Los “batinopales”: el invento de un comerciante para que los niños coman verduras

Juan Antonio Aguilar ofrece nopales con forma de Batman y de Mickey Mouse en el mercado de La Bola, en Coyoacán

Juan Antonio Aguilar atiende el negocio familiar desde que tenía 6 años. Fotos: Darinka Rodríguez y Teresa Rodríguez de la Vega.

Incluir verduras y legumbres en la dieta de los niños es una tarea difícil para padres y madres. Pero siempre hay espacio para la innovación. Teresa Rodríguez Vega encontró este fin de semana unos nopales cortados con forma de Batman y los publicó en su cuenta de Twitter. La publicación fue retomada por varias cuentas, que recibieron miles de retuits.
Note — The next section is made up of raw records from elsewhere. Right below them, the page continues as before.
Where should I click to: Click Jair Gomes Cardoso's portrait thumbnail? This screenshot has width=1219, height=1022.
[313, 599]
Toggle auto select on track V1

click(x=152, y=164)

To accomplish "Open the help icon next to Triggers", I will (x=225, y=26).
“Tuve éxito con uno de mis hijos que por fin comió nopales”, relata la también académica de 40 años. “Me pareció muy ingenioso, ya que los nopales no son muy del agrado de los niños con todo y lo nutritivos que son”, cuenta, vía telefónica.
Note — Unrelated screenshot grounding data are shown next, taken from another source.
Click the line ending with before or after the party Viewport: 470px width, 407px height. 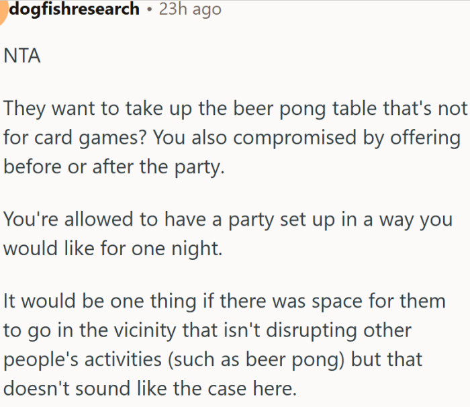(x=114, y=167)
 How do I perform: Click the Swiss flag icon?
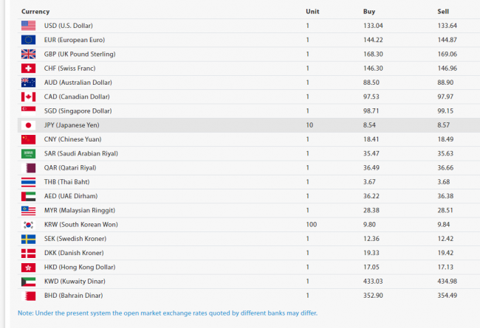click(x=29, y=69)
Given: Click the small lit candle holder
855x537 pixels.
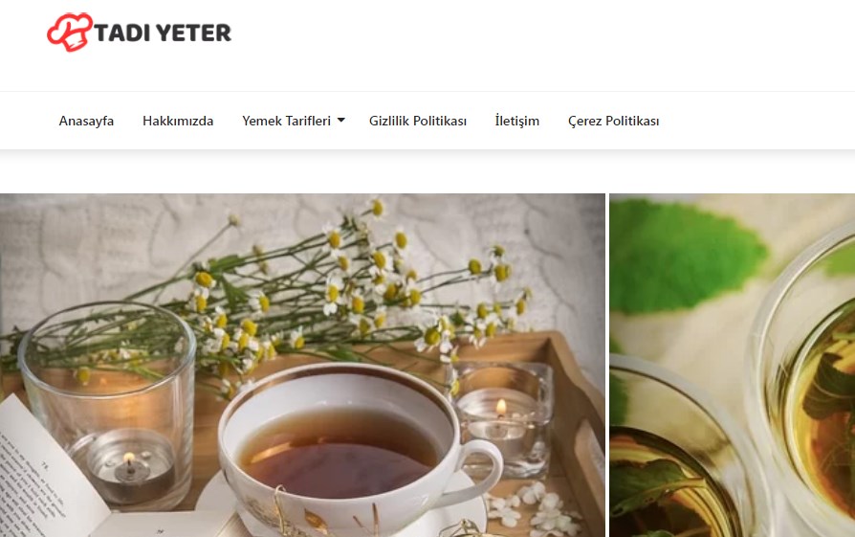Looking at the screenshot, I should tap(504, 419).
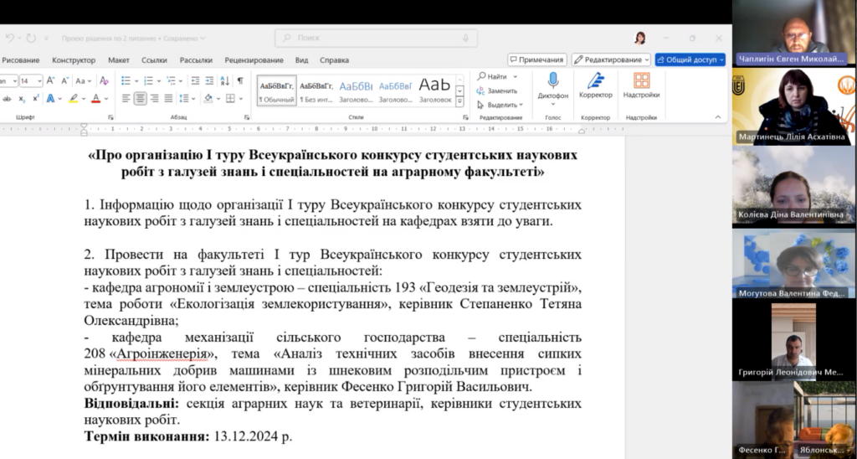Click the bulleted list icon

tap(125, 81)
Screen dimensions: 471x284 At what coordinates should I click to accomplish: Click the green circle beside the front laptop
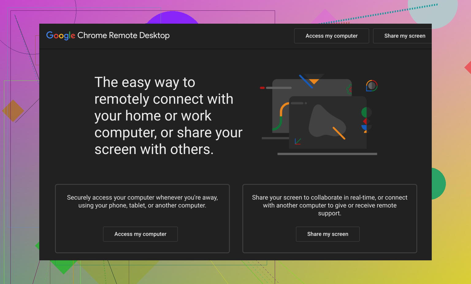(x=366, y=112)
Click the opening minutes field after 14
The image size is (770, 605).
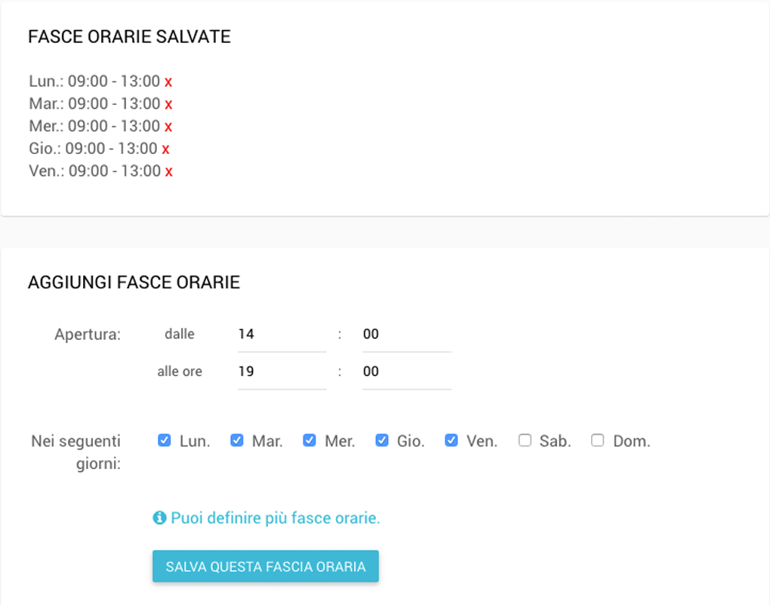[x=406, y=334]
El inventor de estas piezas es Juan Antonio Aguilar, un comerciante de verduras y legumbres del mercado de La Bola, ubicado en la alcaldía de Coyoacán, al sur de Ciudad de México. “Tengo una clienta con su nieto que me dijo que no quería comer nopales y se me ocurrió usar un molde para darles otra forma y que se vieran diferentes”, cuenta el vendedor en entrevista con Verne.

Además de los célebres “batinopales”, Aguilar ofrece la versión “mickeynopales” que elabora con un molde metálico para galletas con la silueta de Mickey Mouse. “Este es un negocio y hay que tratar de darle gusto a todos”, refiere el vendedor quien corta en el momento las piezas para quien las pida.

Ubicado en el local 109 del mercado Ajusco Monserrat, conocido popularmente como el mercado de La Bola por la forma circular del edificio, el negocio de Aguilar es atendido también por Lilia, su esposa y Paula, su hija adolescente. “Ahora los niños son los que les piden a las mamás que se los compren”, señala.

Aunque el fuerte de su negocio son los aguacates, Aguilar elabora varios productos para la comodidad de sus clientes: desde sopas de verduras de varias variedades, ensalada de nopales hasta mezclas de verduras cortadas y listas para comerse. “Lo que sobra de los batinopales, los picamos y los vendemos aparte”, comenta. “También le surtimos nopales picados a taquerías”, cuenta el vendedor sin dejar de atender un segundo su negocio.

Los “batinopales” han sido un éxito entre sus clientes más pequeños y sus padres, pero también ha visto cómo los adolescentes los adquieren. “Chavitos de quince años me han comprado, dicen que les gusta la forma de Batman”, indica.

Aguilar atiende el negocio familiar de verduras desde los seis años y ahora, junto a su hija y esposa, despachan las necesidades de vegetales de los clientes de la colonia Ajusco, donde ha residido toda su vida. “Me habían dicho unos clientes que lo iban a hacer viral en Internet”, dice. “Yo no me lo creía hasta ahora que viene usted a preguntarme”, dice.

En un día normal, Aguilar vende entre cinco y diez platos de “batinopales” con ocho piezas, a 12 pesos (menos de un euro) cada uno. “Se venden más en fin de semana”, refiere. Aunque los ofrece en una bolsa de plástico envuelto, el comerciante asegura estar pensando en una manera más ecológica de venderlos. “Como le digo, hay que darle gusto al cliente”, finaliza.

Batinopales y mickenopales como parte de un platillo para desayunar. Foto: Almudena Barragán.